## WHAT THIS TASK INVOLVES
Repeat exactly the lines below that lie between the line with "Click the black slide title banner" and the line with "Task: Collapse the", counting both of those lines as part of the answer.

━━━━━ DATA FOR THE TASK ━━━━━

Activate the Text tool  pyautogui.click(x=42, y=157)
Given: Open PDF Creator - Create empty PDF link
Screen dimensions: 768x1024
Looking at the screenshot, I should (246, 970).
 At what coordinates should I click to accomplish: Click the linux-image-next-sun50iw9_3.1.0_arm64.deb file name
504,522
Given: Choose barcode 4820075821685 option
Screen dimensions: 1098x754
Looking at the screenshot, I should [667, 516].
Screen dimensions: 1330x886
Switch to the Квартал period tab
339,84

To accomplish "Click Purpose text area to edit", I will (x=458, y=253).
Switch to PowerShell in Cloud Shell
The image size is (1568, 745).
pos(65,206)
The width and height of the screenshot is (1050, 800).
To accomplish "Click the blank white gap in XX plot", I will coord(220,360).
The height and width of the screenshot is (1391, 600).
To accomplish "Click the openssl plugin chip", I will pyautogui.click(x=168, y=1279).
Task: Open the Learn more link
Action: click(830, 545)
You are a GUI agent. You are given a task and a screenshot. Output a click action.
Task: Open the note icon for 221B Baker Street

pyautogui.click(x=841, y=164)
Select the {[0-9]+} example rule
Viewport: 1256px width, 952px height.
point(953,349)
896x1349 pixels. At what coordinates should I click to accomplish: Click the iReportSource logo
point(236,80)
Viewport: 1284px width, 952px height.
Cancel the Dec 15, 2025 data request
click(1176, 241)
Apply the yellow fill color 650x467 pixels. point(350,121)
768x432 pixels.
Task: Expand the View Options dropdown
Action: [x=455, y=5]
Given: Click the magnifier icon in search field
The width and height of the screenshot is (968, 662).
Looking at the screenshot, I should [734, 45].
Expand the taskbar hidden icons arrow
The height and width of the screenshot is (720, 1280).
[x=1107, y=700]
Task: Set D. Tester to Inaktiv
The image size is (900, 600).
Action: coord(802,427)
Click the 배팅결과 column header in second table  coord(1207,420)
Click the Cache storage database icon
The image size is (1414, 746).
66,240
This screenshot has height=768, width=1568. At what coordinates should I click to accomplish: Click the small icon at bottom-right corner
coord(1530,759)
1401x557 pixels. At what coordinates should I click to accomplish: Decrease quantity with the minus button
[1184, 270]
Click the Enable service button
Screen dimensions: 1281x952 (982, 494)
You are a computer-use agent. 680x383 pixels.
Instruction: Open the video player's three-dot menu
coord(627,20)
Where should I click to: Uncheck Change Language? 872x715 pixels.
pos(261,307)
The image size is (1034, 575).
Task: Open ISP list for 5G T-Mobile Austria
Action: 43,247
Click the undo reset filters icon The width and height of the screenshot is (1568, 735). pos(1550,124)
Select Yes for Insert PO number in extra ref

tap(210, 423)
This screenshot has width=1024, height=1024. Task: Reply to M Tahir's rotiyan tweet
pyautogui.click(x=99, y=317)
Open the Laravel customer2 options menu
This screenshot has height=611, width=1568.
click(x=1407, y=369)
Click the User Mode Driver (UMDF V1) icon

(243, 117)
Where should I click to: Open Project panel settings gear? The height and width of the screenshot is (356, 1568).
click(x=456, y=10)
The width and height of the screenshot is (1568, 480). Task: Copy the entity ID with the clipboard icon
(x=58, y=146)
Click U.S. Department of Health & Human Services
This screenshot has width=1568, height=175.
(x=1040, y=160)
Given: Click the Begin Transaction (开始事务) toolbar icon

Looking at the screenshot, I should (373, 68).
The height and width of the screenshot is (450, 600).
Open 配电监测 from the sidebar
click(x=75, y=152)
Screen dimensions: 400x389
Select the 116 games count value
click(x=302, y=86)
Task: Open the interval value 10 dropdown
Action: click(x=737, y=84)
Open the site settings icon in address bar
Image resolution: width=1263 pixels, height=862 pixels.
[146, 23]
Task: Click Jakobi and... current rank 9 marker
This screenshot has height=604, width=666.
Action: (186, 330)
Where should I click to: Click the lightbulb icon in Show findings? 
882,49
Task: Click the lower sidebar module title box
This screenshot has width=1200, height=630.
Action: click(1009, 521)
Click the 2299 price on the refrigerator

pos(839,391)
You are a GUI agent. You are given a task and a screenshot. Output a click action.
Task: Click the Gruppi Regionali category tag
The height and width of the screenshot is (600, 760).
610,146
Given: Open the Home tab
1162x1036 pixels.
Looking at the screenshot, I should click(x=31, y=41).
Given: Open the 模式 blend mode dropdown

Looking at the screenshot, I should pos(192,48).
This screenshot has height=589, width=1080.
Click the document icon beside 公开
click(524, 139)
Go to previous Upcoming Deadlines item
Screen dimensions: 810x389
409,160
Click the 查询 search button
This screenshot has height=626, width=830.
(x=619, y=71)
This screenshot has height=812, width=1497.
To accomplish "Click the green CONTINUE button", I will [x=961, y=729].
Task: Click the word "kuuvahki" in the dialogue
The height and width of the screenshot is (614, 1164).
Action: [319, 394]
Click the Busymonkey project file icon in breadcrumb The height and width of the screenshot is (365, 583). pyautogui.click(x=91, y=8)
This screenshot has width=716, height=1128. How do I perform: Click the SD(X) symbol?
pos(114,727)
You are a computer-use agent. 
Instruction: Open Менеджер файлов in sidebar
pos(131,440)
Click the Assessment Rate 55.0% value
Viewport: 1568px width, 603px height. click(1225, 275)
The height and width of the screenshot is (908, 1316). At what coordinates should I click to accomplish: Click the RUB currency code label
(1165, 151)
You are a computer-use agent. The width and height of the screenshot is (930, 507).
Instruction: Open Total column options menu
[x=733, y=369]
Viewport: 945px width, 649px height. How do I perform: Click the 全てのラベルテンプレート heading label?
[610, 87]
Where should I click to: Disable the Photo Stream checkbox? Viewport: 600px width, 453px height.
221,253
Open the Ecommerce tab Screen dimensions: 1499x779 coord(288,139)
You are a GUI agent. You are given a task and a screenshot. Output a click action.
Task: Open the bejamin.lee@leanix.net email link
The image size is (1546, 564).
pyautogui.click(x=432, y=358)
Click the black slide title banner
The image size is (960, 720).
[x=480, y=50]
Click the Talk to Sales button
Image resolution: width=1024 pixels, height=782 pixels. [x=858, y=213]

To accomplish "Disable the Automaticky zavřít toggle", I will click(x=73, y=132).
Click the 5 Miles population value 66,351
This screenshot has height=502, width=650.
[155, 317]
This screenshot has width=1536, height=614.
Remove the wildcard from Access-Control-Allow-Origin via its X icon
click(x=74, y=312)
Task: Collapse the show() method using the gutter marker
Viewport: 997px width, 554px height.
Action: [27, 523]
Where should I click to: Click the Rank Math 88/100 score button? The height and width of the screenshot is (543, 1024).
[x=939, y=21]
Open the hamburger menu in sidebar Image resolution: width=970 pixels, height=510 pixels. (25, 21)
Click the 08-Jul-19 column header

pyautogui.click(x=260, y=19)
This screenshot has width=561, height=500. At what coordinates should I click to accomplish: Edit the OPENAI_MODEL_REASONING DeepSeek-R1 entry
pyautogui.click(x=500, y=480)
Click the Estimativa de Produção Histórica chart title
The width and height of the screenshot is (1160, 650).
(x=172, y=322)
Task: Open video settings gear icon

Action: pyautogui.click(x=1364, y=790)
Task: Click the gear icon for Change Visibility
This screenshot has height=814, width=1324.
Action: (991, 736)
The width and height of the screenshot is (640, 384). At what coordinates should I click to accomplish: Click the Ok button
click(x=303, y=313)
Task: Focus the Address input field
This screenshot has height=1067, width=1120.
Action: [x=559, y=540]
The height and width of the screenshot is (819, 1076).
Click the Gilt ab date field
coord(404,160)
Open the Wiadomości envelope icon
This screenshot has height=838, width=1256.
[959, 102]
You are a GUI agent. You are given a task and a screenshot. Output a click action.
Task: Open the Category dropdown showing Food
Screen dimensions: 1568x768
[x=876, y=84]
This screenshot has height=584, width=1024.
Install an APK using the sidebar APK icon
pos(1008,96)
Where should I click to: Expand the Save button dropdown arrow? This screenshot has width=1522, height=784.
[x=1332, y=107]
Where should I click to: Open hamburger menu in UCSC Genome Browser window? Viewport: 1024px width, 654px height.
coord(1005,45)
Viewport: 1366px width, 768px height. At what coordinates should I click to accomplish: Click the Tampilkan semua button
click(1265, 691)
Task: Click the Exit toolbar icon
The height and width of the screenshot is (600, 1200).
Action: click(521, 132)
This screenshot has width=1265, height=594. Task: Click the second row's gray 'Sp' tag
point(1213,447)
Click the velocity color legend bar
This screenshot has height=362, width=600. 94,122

━━━━━

## TASK OUTPUT
Click the black slide title banner
The image size is (960, 720).
[x=480, y=50]
Click the Talk to Sales button
Image resolution: width=1024 pixels, height=782 pixels. [x=858, y=213]

To accomplish "Disable the Automaticky zavřít toggle", I will click(x=73, y=132).
Click the 5 Miles population value 66,351
This screenshot has height=502, width=650.
[155, 317]
This screenshot has width=1536, height=614.
Remove the wildcard from Access-Control-Allow-Origin via its X icon
click(x=74, y=312)
Task: Collapse the show() method using the gutter marker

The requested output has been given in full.